If the University of California is to regain public trust, it must immediately launch sweeping reforms to overhaul how it compensates its senior executives, according to a highly critical report released Thursday.
In the strongly worded document, a task force of business, academic and media leaders described the public university's current approach to compensation matters as "wholly unacceptable."
The report urged UC administrators and regents toward a "sea change" in policy and practice, as well as toward reforming a university culture long accustomed, it said, to using exceptions to circumvent policies.
There also must be consequences for recent problems and findings of apparent wrongdoing -- and those "must be consequential" -- the panel wrote. The 48-page report was presented to UC's governing board in a special meeting held by teleconference, with regents gathered at various sites, including half a dozen at UCLA.
For the last six months, UC leaders have been under fire from legislators, faculty members and the public after media reports that the university system has given millions in bonuses, housing allowances and other perks in recent years to top administrators, even as it raised student fees and cut other costs. Many of the benefits were not initially disclosed, to the regents or the public.
The disclosures have prompted legislative hearings and numerous investigations, including two audits expected in May and a separate, 10-year audit requested by the regents. That report, by PricewaterhouseCoopers, is expected to examine compensation and benefits for about 60 current and former UC executives and will be delivered to the regents at a special April 24 meeting.
The regents could take action on the task force report at their next regular meeting in May, according to regents Chairman Gerald L. Parsky, who appointed the panel in December.
Former Assembly Speaker Bob Hertzberg, co-chairman of the nine-member task force, said Thursday that its findings were especially troubling in light of a similar controversy in the early 1990s, when UC was criticized for excessive compensation of departing executives.
"At least some of the current problems would not have occurred, we believe, if the university had followed policies" developed then, Hertzberg said.
At UCLA, UC President Robert C. Dynes listened quietly Thursday, his face sober, as Hertzberg and his co-chairwoman, Regent Joanne C. Kozberg, outlined the report's findings and recommendations over a speakerphone.
Dynes left the meeting without comment but later issued a statement saying he considered the report a "good road map" for overhauling UC's troubled compensation system.
Overall, the task force criticized UC leaders for long-standing inadequate oversight of compensation, and it found that the university historically has granted so many exceptions to its own policies as to render them largely ineffective.
The report detailed frequent failures by UC administrators to follow existing rules related to compensation, including failing repeatedly to inform regents about the total compensation packages provided to senior managers. But it also found that the relevant policies were confusing, overlapping and sometimes conflicting, making them difficult to follow even for those so inclined.
It found an antiquated, decentralized system of keeping records related to compensation, with UC's 10 campuses, five medical centers and three national laboratories often using different terms to describe stipends, for instance.
That kind of confusion, according to the report, "contributed to an impression that rules and regulations are being deliberately manipulated."
The task force made 21 recommendations, calling for clearer lines of authority for compensation decisions and exceptions, and for stronger enforcement mechanisms, including policies that include specific consequences for violations, ranging from reprimands to dismissals.
The report also urged the regents to adopt tighter limits on senior administrators' service on outside boards and on paid administrative leaves for departing chancellors and others. Among the cases that have drawn criticism is the decision by Dynes to grant former UC provost M.R.C. Greenwood a year's leave at her $300,000-a-year salary after she resigned during a conflict-ofinterest investigation.

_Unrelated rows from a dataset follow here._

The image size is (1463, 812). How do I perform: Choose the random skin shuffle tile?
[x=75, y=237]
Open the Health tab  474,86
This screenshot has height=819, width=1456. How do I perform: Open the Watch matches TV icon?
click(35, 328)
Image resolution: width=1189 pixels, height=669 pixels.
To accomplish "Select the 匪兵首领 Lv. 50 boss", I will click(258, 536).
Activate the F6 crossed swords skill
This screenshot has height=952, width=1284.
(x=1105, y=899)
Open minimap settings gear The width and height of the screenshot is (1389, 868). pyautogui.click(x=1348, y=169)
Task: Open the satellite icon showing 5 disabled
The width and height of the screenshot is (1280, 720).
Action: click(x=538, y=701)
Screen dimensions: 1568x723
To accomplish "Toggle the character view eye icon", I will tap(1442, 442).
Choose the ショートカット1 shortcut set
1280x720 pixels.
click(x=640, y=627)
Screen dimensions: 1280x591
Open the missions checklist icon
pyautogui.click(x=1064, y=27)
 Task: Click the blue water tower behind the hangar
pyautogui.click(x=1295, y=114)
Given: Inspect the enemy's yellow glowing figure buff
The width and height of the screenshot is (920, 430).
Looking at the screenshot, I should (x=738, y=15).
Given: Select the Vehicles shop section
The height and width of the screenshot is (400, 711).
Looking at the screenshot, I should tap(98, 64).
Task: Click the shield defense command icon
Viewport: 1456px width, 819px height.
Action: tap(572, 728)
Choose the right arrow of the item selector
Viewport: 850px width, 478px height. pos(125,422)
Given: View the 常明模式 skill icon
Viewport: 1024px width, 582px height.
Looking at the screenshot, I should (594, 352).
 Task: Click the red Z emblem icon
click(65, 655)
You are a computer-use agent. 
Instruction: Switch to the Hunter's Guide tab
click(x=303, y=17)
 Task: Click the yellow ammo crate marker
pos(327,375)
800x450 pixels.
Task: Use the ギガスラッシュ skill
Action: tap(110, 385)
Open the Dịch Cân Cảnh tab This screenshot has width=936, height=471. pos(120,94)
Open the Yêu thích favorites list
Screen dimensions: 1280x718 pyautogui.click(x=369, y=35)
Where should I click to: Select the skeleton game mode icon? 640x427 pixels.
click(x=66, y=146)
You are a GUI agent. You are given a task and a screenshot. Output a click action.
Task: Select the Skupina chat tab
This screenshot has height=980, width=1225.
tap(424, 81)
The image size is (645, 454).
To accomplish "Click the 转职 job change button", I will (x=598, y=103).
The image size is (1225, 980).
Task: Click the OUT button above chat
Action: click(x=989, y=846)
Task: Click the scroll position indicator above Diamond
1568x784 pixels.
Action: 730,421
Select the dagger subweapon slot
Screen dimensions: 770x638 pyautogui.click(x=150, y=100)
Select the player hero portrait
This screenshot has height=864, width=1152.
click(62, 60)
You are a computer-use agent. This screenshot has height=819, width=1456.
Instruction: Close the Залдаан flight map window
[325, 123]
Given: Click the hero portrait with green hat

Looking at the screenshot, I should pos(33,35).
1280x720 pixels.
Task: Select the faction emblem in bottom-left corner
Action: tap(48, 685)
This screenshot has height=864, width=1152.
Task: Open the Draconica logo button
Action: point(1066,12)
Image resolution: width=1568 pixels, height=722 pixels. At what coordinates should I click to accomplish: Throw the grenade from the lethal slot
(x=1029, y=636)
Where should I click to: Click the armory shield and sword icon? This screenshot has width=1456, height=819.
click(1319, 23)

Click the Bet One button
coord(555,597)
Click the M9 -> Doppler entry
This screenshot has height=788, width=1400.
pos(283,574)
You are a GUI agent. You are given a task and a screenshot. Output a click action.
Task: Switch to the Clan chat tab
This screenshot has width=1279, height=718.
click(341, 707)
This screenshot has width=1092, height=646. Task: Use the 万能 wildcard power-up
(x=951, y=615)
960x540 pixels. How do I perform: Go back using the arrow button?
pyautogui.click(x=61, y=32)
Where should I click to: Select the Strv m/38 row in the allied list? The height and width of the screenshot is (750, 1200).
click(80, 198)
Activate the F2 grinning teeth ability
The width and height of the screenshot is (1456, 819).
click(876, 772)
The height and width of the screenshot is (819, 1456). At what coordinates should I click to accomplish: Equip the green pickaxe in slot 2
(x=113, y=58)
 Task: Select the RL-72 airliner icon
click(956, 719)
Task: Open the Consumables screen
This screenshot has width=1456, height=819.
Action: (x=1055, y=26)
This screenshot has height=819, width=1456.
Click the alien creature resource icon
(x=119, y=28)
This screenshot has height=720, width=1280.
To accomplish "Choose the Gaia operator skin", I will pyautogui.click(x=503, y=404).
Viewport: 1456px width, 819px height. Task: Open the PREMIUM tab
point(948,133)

Most regents who spoke during the meeting praised the report, but at least one was not satisfied. Regent Frederick Ruiz said the language was not strong enough. "People need to understand that in the business world, people go to jail over this kind of stuff," he said. "It's serious."
The panel's other members are former state Sen. Dede Alpert of San Diego; former University of Michigan President James J. Duderstadt; B. Kipling Hagopian, managing partner of Apple Oaks Partners, an investment firm; Jay T. Harris, USC professor and former San Jose Mercury News publisher; Regent Monica C. Lozano, publisher of La Opinion newspaper; James E. Morley Jr., president and chief executive of the National Assn. of College and University Business Officers; and John B. Oakley, a UC Davis law professor and chairman of UC's systemwide Academic Senate.